INSTRUCTIONS TO FOLLOW:
Arrange the items below as a numbered list, omitting any blank lines and excluding the pictures.

'''

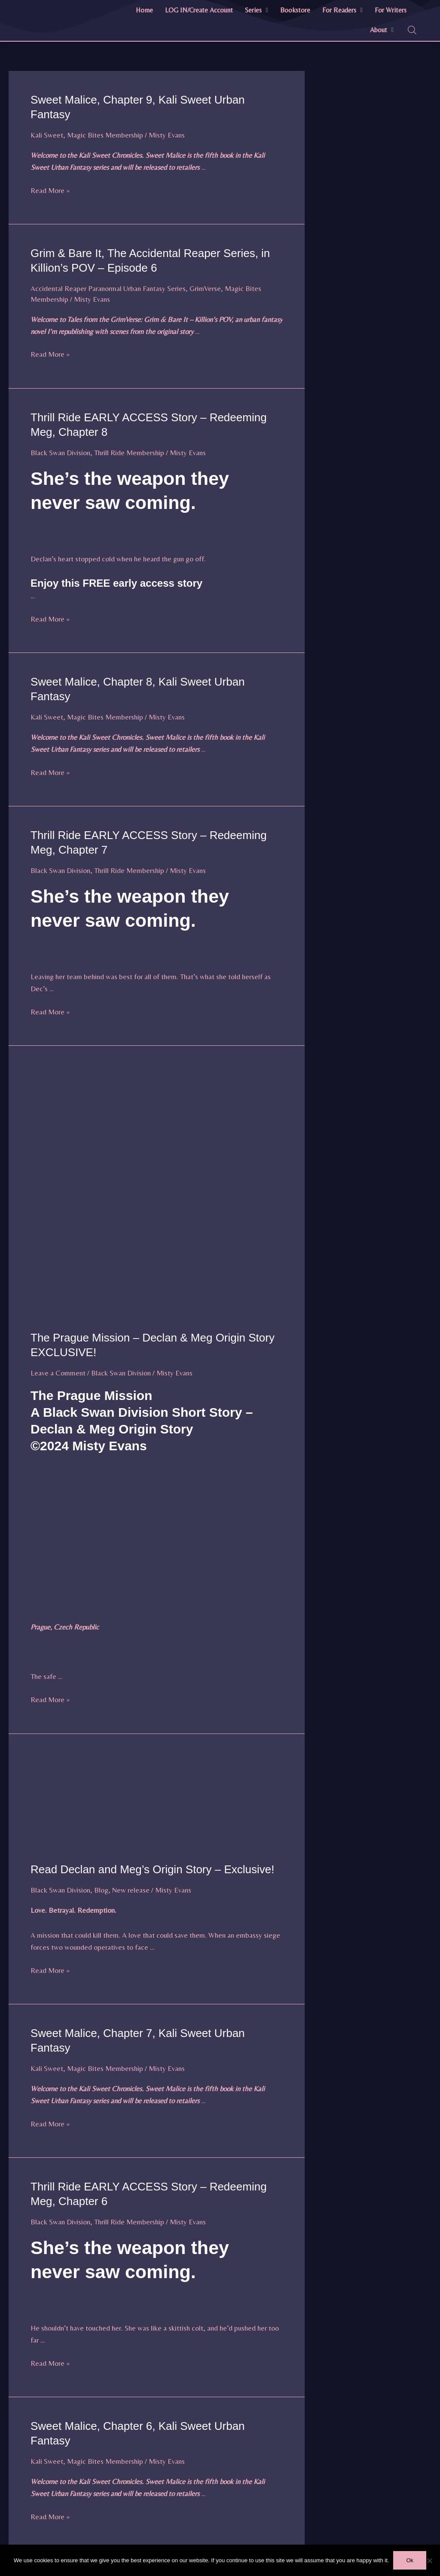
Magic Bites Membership (105, 135)
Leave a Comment (58, 1373)
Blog (101, 1890)
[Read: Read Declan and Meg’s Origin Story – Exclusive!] (157, 1802)
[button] (256, 10)
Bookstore (295, 10)
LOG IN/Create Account (199, 10)
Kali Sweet (47, 135)
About (382, 30)
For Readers (342, 10)
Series (256, 10)
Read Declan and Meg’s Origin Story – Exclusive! (152, 1869)
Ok (409, 2560)
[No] (429, 2560)
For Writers (390, 10)
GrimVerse (205, 288)
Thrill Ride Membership (129, 452)
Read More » (50, 189)
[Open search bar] (412, 30)
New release (131, 1890)
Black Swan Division (60, 452)
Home (144, 10)
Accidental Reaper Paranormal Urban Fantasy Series (108, 288)
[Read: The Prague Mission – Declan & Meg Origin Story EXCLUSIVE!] (157, 1192)
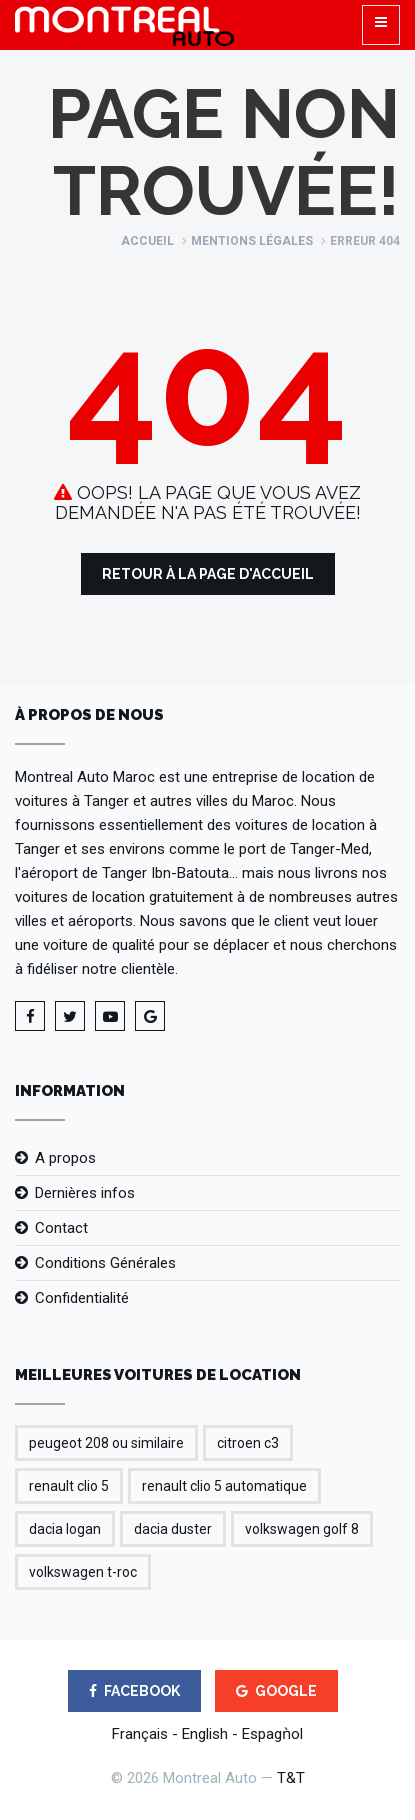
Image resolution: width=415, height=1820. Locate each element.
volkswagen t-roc (83, 1572)
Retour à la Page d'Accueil (208, 574)
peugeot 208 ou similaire (106, 1443)
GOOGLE (276, 1691)
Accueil (147, 241)
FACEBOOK (134, 1691)
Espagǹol (272, 1734)
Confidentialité (82, 1298)
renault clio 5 (69, 1486)
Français (140, 1734)
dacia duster (173, 1529)
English (205, 1734)
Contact (61, 1228)
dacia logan (65, 1529)
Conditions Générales (105, 1263)
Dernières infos (85, 1193)
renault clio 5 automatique (224, 1486)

'''

REPLY TO THE EXERCISE:
1. Magic Bites Membership (105, 135)
2. Leave a Comment (58, 1373)
3. Blog (101, 1890)
4. [Read: Read Declan and Meg’s Origin Story – Exclusive!] (157, 1802)
5. [button] (256, 10)
6. Bookstore (295, 10)
7. LOG IN/Create Account (199, 10)
8. Kali Sweet (47, 135)
9. About (382, 30)
10. For Readers (342, 10)
11. Series (256, 10)
12. Read Declan and Meg’s Origin Story – Exclusive! (152, 1869)
13. Ok (409, 2560)
14. [No] (429, 2560)
15. For Writers (390, 10)
16. GrimVerse (205, 288)
17. Thrill Ride Membership (129, 452)
18. Read More » (50, 189)
19. [Open search bar] (412, 30)
20. New release (131, 1890)
21. Black Swan Division (60, 452)
22. Home (144, 10)
23. Accidental Reaper Paranormal Urban Fantasy Series (108, 288)
24. [Read: The Prague Mission – Declan & Meg Origin Story EXCLUSIVE!] (157, 1192)
25. Image resolution: width=415, height=1820. Locate each element.
26. volkswagen t-roc (83, 1572)
27. Retour à la Page d'Accueil (208, 574)
28. peugeot 208 ou similaire (106, 1443)
29. GOOGLE (276, 1691)
30. Accueil (147, 241)
31. FACEBOOK (134, 1691)
32. Espagǹol (272, 1734)
33. Confidentialité (82, 1298)
34. renault clio 5 (69, 1486)
35. Français (140, 1734)
36. dacia duster (173, 1529)
37. English (205, 1734)
38. Contact (61, 1228)
39. dacia logan (65, 1529)
40. Conditions Générales (105, 1263)
41. Dernières infos (85, 1193)
42. renault clio 5 automatique (224, 1486)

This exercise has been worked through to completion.